The Pirates. That's how. It's Nutting and the bumbling general manager he hired who have failed so miserably to build even an average lineup around Skenes. They couldn't even build a bad lineup, instead producing a historically horrifying one. All of that is well-established.

I would suggest, however, that there is a bit more to the story.

I would suggest that Nutting's stinginess and cluelessness hardly absolve certain players. Most prominent among them is outfielder Bryan Reynolds, who is supposed to be a middle-of-the-order rock but who instead is one of the most disappointing players in the game.

Jayson Stark, who has been covering the sport expertly for decades, picked Reynolds among his "bottom three" candidates for the National League's midseason LVP — Least Valuable Player — and who could disagree?

The Pirates' first $100 million man has been awful, with a .225 batting average, a putrid .287 on-base percentage, a .656 OPS and just 10 home runs. You can't blame Nutting for that.

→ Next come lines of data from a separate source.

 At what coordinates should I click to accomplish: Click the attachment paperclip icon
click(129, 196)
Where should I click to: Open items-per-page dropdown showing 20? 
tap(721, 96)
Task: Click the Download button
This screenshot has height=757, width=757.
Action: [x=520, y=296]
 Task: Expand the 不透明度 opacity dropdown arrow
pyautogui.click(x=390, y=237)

Reynolds, who turns 31 in January, appears to be a declining player. He has been moved around in the outfield, to less demanding positions, and these are his OPS numbers over the past five seasons:

— 2021 — .912

— 2022 — .807

 

— 2023 — .790

— 2024 — .791

— 2025 — .656

In April 2023, the Pirates made Reynolds their first $100 million player, signing him to an eight-year, $106.76 million extension — and there's a story to be told there. And maybe a narrative to be busted.

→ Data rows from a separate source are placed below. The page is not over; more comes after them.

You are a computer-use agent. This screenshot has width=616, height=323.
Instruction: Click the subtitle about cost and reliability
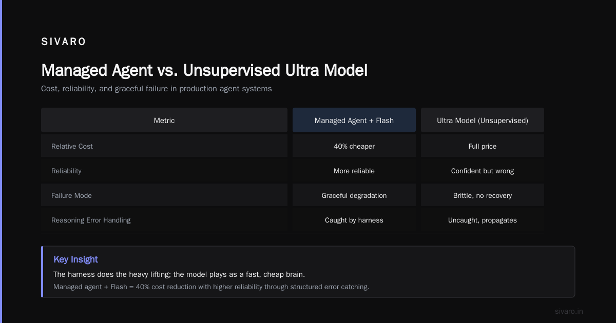tap(157, 89)
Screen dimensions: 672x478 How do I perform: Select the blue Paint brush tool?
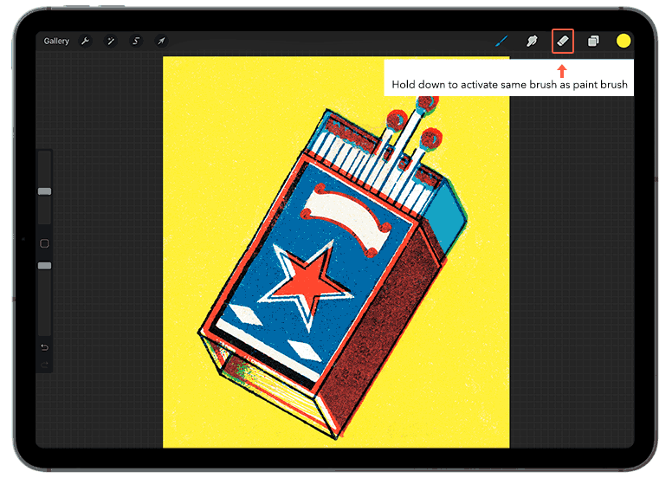[x=501, y=41]
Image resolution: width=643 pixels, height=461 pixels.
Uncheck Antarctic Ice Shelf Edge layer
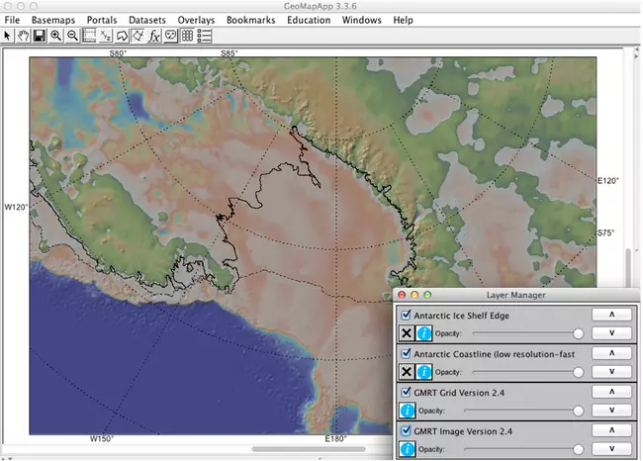coord(406,314)
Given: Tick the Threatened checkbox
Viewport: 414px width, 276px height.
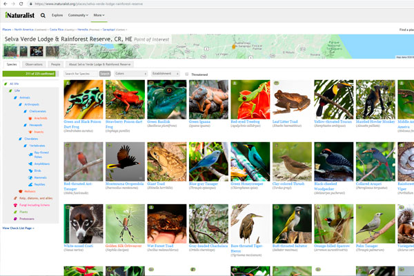Looking at the screenshot, I should (186, 73).
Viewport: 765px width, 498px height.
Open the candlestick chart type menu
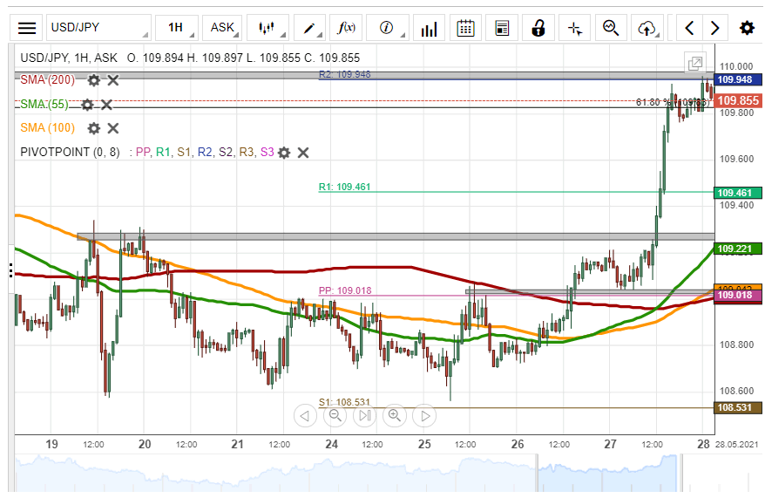(267, 28)
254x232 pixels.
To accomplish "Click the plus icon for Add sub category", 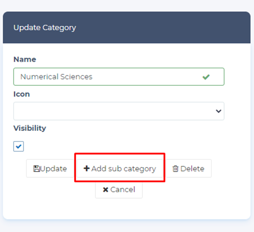I will 87,169.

The narrative says the Pirates "never keep their good players."

Reality says otherwise, at least when it comes to position players. For all the legitimate criticisms of Nutting, you cannot say the Pirates never sign good, 20-something players to second contracts. Because they do.

Remember the hoped-for dream outfield of Andrew McCutchen, Starling Marte and Gregory Polanco? Before Oneil Cruz came along, those were probably the Pirates' three most talented young position players of the past 20 years — and the Pirates signed all three to contracts designed to buy out years of free agency and take them past their 30th birthdays.

The Pirates kept pitcher Mitch Keller with a $77 million extension. They kept Ke'Bryan Hayes — not a great choice, I know, but few complained at the time — with a $70 million contract. And they retained Reynolds.

The Pirates' problem, by and large, isn't letting young talent get away. It's producing young talent in the first place. It's acquiring talent, developing talent and buying it.

At some point, though, the talent on hand needs to produce. Hayes, as a hitter, is horrible beyond words. Cruz has flatlined outside of home run derbies. Most of all, the $100 million man is failing to live up to his contract, and his failings went a long way toward burying the Pirates this season.

It's OK to put some blame on the players, too.